Stored records:
##############################

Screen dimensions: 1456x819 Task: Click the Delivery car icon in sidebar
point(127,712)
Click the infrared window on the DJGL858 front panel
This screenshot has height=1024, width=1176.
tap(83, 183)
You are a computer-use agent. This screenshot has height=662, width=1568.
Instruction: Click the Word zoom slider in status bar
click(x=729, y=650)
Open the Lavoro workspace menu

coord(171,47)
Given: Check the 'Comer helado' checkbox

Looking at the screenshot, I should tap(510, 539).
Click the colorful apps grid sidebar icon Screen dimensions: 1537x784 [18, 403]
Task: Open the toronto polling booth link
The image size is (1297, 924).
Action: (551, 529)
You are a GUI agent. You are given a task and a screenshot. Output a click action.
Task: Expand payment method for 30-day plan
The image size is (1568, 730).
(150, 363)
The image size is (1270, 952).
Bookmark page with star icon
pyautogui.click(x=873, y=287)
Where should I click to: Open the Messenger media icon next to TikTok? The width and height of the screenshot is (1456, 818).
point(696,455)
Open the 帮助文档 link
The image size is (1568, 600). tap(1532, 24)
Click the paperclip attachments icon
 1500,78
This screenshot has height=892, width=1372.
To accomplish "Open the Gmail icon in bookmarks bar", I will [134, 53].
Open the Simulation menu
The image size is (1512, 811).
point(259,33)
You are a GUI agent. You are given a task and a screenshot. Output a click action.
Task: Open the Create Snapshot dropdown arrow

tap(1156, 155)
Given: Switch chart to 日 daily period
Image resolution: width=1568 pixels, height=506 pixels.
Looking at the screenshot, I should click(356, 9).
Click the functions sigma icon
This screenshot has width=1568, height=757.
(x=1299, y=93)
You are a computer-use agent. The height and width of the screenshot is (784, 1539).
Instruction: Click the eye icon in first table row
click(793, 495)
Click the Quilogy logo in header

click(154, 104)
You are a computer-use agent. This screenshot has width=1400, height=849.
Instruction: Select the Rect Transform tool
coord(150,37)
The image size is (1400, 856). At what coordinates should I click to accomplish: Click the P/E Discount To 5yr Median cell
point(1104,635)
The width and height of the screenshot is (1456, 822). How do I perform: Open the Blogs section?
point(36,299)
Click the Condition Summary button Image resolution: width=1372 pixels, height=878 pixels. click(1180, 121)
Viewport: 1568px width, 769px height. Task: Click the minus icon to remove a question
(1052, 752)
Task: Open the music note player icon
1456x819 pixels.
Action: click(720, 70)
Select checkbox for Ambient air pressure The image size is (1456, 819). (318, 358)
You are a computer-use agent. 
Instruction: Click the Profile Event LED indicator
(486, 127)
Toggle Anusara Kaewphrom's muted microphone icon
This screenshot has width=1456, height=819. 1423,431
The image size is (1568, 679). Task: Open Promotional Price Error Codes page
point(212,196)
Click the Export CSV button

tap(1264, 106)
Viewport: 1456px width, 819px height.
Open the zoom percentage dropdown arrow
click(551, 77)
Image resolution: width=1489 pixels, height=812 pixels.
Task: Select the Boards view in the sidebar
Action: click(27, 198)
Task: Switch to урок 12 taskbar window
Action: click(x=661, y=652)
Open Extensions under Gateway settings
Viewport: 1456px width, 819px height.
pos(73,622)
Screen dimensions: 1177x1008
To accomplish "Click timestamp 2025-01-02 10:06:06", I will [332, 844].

##############################

• _What you need to do_
Go through the records line by line, and copy each line that holds the string "agent".

• _Your response_
You are a computer-use agent. This screenshot has height=662, width=1568.
You are a GUI agent. You are given a task and a screenshot. Output a click action.
You are a GUI agent. You are given a task and a screenshot. Output a click action.
You are a computer-use agent. The height and width of the screenshot is (784, 1539).
You are a computer-use agent. This screenshot has width=1400, height=849.
You are a computer-use agent. 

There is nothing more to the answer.